Daniela Field on January 13, 2015
The data model is the foundation of your application; it is the equivalent of the underlying database tables. Mendix uses a default HQL databases for local testing. However, it can also use Microsoft SQL, PostgreSQL and Oracle databases, if you prefer.
You can define the following components directly within the domain model:
In this post, I’ll explain each of the main components and how they contribute to creating your application. We’ll use a test case throughout this post – consider the product ordering application example below. You can walk through the example with us by signing up to try the product for free.
Whenever you start a new project, think of the entities or Objects that you need to create in order to build your application. In this example, we’ll build an application to allow customers to order their own products.
To create this application, you’ll have a customer, an order, an order line – which is the information entity keeping track of both the product and the order – and the product. Each entity results in a table in the database with a unique key. The diagram below showcases our four entities:
After you have created your entities, you need to add more details to each entity (which is where attributes come into play). In our example, the customer might have a name or an account type such as VIP or general. The product might have a name or description.
As we fill out the entities, the details of the application will come to fruition. This system is incredibly helpful for developers who have to make adjustments or additions to the attributes mid project. It’s very easy to go back and add any other attributes that are needed. The diagram below illustrates how attributes are listed within our four entities:
We added names, an auto generated order number, along with a date of when the order was placed.
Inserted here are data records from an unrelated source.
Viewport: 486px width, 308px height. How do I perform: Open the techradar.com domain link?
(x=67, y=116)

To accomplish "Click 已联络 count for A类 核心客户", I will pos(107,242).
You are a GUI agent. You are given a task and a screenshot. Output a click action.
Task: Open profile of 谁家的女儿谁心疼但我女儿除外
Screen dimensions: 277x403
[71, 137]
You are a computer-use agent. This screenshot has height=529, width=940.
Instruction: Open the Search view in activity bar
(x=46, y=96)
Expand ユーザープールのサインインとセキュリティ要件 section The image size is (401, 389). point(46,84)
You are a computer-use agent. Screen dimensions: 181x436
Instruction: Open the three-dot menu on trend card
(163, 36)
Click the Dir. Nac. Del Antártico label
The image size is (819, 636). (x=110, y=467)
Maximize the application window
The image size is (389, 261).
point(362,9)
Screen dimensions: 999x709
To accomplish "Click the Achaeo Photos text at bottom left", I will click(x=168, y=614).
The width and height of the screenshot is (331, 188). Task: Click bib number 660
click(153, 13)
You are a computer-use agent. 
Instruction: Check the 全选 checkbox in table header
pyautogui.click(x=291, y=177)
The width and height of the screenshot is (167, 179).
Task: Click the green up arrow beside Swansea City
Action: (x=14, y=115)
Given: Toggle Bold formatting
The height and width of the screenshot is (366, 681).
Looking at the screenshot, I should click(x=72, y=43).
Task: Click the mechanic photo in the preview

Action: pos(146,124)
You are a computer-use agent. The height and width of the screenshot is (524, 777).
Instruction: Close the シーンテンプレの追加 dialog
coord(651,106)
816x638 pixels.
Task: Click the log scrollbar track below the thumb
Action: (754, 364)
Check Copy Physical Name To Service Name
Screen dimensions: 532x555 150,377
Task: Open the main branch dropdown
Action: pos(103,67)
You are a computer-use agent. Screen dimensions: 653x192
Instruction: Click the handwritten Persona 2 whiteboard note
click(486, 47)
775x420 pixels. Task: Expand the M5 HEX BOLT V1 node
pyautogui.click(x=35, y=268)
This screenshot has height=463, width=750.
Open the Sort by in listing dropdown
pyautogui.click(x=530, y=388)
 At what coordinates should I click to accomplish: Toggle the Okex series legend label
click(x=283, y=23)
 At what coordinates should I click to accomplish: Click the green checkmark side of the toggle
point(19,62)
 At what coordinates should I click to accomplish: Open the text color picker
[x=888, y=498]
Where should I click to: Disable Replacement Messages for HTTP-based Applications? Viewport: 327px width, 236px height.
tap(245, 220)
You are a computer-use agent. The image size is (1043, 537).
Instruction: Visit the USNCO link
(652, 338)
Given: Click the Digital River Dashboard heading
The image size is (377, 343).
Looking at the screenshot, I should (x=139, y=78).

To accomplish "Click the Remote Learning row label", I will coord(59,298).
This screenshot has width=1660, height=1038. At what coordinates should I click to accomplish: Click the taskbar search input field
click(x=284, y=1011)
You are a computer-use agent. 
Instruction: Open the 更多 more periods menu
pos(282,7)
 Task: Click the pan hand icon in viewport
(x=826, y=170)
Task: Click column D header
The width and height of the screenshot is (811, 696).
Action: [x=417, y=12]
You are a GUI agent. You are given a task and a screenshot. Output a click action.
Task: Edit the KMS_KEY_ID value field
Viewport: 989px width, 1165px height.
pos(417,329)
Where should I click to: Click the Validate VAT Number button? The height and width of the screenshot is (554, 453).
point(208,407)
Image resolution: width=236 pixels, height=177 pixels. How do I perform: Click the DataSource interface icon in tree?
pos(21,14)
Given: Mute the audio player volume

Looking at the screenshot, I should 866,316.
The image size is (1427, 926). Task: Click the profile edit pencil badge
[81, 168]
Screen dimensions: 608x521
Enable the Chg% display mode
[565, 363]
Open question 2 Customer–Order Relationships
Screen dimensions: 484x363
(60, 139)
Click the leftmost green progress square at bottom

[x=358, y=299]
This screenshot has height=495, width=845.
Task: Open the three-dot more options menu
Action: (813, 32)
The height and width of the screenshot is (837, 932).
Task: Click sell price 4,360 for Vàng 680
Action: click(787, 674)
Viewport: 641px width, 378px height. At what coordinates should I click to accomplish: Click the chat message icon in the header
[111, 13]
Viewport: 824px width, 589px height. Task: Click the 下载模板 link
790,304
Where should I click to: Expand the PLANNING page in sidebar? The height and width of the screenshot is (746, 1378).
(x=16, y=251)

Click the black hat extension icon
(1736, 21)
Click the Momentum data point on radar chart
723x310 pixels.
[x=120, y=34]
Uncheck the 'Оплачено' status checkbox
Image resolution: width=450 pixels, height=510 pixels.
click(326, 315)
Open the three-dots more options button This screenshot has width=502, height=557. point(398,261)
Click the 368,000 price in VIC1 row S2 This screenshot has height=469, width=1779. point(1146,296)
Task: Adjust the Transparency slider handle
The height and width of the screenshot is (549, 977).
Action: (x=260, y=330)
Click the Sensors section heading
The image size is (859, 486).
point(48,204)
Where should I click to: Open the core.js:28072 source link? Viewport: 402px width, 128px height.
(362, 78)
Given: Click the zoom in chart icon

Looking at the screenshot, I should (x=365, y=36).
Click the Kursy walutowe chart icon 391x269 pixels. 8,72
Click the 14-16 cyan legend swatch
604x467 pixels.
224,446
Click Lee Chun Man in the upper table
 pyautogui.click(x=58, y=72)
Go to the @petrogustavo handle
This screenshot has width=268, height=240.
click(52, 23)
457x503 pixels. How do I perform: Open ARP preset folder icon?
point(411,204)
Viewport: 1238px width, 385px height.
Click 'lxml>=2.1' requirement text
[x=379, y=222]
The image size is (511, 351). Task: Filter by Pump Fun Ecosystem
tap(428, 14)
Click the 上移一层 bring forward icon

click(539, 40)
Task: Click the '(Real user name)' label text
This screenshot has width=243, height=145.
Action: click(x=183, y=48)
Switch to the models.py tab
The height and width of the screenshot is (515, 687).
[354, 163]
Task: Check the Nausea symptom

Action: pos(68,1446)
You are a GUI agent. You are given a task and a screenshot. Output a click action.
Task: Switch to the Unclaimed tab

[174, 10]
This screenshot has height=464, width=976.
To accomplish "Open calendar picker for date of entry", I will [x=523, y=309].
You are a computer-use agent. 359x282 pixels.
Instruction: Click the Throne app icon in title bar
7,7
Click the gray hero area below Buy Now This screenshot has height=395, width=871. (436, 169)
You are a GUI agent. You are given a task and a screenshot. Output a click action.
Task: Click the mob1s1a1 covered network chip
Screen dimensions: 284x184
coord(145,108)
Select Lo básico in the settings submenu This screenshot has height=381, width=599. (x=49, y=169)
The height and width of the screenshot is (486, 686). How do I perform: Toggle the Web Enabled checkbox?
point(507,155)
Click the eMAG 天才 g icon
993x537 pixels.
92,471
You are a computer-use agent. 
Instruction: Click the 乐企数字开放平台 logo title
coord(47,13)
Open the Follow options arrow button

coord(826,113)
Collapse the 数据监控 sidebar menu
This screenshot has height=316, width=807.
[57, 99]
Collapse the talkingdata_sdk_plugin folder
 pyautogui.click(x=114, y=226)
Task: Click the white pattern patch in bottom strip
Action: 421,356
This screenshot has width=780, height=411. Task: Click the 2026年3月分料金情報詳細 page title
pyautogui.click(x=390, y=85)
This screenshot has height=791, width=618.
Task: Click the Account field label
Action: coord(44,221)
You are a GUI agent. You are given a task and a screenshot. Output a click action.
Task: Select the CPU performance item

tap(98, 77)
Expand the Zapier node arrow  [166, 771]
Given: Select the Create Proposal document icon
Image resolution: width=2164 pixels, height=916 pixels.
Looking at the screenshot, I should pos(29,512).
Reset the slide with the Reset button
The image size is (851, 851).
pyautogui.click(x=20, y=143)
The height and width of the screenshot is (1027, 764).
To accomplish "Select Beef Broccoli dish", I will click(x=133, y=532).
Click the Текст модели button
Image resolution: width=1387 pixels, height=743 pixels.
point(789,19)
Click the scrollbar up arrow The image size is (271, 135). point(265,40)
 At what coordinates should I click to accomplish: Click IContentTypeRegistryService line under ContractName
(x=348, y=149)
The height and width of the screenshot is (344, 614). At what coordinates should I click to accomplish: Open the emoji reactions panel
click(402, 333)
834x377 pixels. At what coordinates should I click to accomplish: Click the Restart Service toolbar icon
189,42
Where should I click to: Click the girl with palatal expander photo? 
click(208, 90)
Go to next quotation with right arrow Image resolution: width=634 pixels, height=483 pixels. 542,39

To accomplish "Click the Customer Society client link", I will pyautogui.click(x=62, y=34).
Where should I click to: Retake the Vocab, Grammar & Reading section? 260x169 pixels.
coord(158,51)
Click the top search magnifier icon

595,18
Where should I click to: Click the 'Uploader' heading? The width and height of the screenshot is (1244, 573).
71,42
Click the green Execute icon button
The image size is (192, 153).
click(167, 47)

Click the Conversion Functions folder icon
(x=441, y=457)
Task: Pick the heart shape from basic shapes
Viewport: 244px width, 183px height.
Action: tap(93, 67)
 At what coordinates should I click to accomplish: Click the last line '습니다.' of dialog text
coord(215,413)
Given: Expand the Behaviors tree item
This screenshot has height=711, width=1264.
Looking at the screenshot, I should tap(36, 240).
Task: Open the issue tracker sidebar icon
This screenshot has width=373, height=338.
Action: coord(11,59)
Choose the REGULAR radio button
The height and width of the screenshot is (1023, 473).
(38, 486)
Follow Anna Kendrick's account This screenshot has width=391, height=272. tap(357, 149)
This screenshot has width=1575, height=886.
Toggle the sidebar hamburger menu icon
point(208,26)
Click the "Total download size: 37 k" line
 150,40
The attributes are the equivalent of table columns and have an attribute type and size such as string, integer, Boolean and all the typical data types you need to build the application.
After we have determined the entities and their attributes, it is time to determine how they are all related. In this example, a customer can have multiple orders, an order can have multiple order lines, and each product can be ordered multiple times. The figure below represents the relationship between the entities.
That sentence was a mouthful, but you will notice how the relationships are visually represented through the associations. You can see that the customer to order relationship is 1 to many (as indicated by the asterisk). To take this example one step further, we can also include delete behavior between the relationships.
If a customer has orders, should I delete all the orders associated with the customer (known as a cascading delete)?
If a customer has orders, should we prevent the user from deleting an order (known as a prevention delete)?
Double click on the associations to see the behavior and how the delete option is configured. The delete behavior should depend on the business needs. Consider the following questions: Is it important to keep the customer when they have orders? Or it is more important to clean up the database and not have orphan orders when deleting customers?
These are good questions to ask the business users and will help craft the right business rules. The visual representation of this is either as blue (for prevention deletion) or red (for cascading delete).
The security of the application starts with the domain model, which is why these basic practices are so important to overall success. I go into greater depth on security best practices at this article. I strongly recommend that business engineers start implementing the modeler security on the domain first and then move onwards.